Task to carry out: For the listing below, give the number of lines that contain the word "agent" and no other text.

Extracted data:
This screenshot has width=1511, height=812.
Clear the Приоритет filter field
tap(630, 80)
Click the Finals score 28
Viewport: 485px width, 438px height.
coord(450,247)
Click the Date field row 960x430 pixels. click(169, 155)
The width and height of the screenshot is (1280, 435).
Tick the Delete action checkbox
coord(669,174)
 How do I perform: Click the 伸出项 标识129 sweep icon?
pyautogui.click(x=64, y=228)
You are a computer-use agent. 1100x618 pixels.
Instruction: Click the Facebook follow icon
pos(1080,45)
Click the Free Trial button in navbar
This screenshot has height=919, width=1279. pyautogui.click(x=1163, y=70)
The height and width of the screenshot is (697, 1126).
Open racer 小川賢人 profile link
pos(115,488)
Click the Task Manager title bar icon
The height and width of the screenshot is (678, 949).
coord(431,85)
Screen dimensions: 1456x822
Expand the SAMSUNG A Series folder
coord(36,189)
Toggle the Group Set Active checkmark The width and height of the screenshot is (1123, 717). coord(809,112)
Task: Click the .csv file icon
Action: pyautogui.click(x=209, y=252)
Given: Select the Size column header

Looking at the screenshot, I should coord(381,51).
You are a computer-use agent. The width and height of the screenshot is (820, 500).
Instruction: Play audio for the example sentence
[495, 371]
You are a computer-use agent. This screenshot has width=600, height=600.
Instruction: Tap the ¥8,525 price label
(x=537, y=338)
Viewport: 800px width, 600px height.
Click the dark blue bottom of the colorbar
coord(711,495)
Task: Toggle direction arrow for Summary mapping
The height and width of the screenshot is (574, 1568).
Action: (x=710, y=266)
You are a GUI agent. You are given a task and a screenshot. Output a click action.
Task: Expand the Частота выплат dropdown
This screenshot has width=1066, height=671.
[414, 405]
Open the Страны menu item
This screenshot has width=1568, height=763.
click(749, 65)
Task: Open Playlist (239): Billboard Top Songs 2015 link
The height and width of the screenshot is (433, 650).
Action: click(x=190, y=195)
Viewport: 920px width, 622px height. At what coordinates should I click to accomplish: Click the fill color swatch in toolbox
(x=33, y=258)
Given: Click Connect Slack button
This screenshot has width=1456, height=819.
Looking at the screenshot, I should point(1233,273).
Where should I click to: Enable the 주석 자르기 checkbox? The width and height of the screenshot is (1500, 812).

Exercise result: 4